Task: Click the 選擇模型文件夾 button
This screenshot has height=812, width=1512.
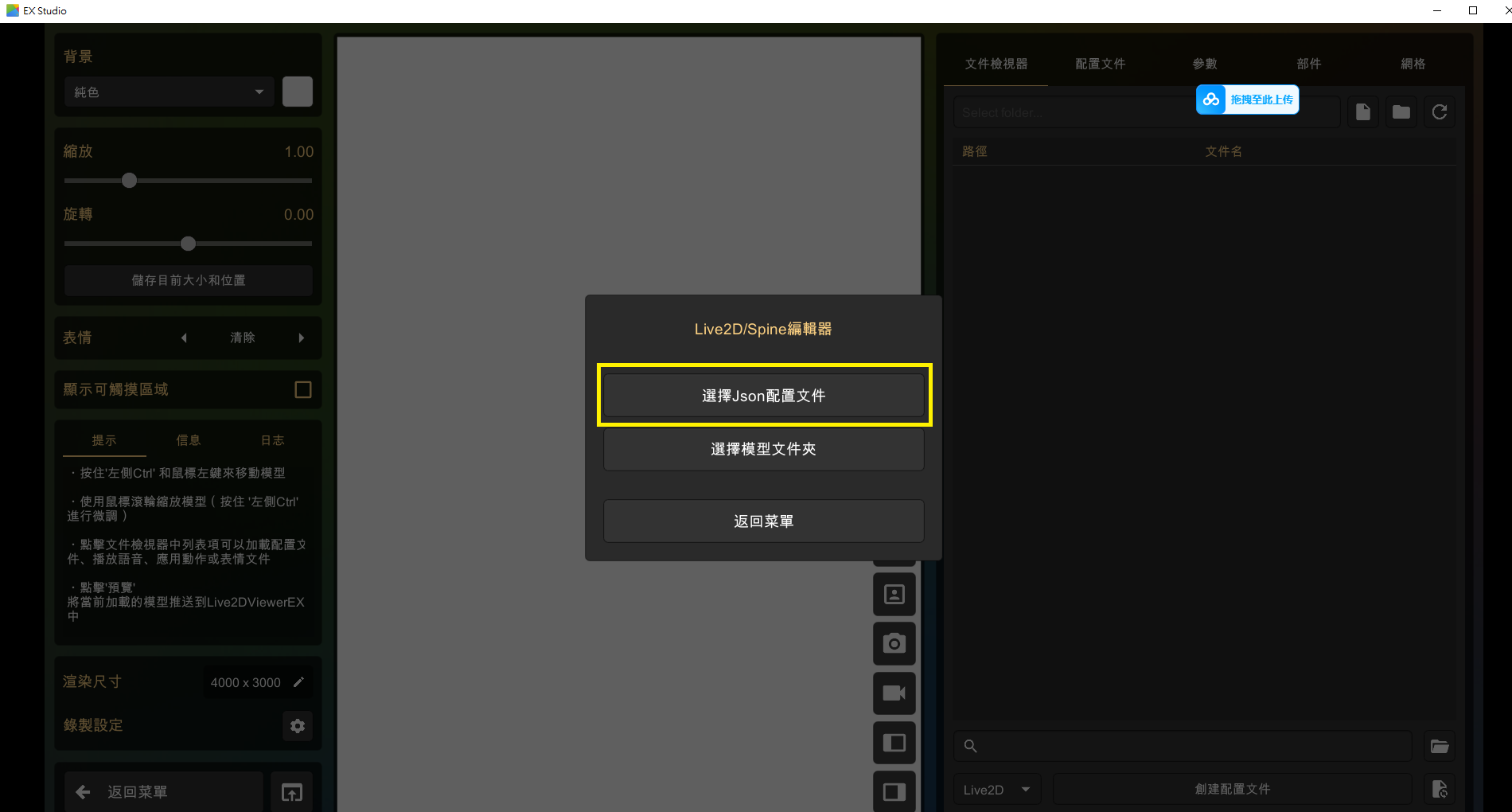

---

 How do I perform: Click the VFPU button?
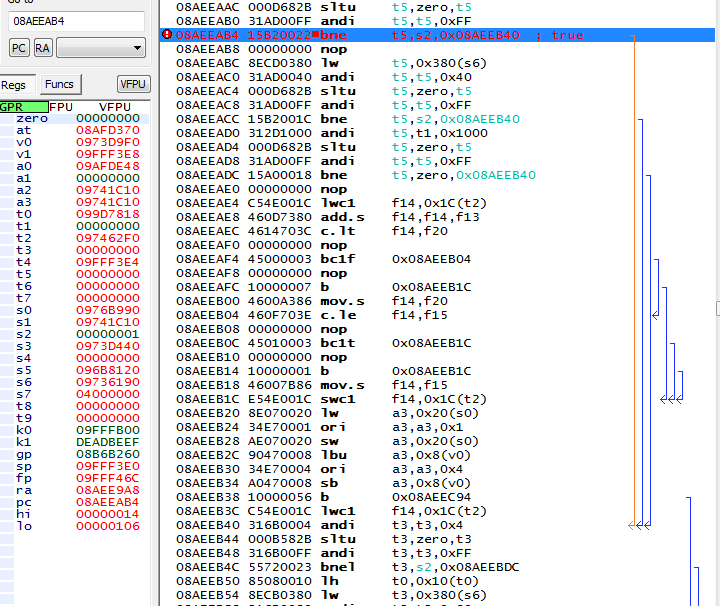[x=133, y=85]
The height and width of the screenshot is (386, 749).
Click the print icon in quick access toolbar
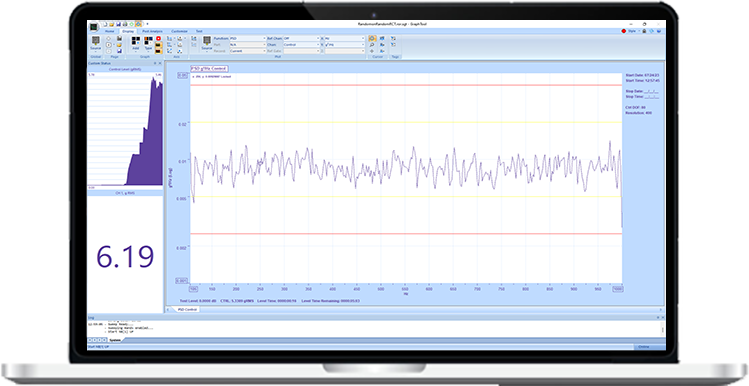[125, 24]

## WORK REQUEST
Search the listing for "screenshot" and show every line where it occurs.

## ANSWER TO THIS PROBLEM
This screenshot has height=812, width=1512.
The height and width of the screenshot is (386, 749).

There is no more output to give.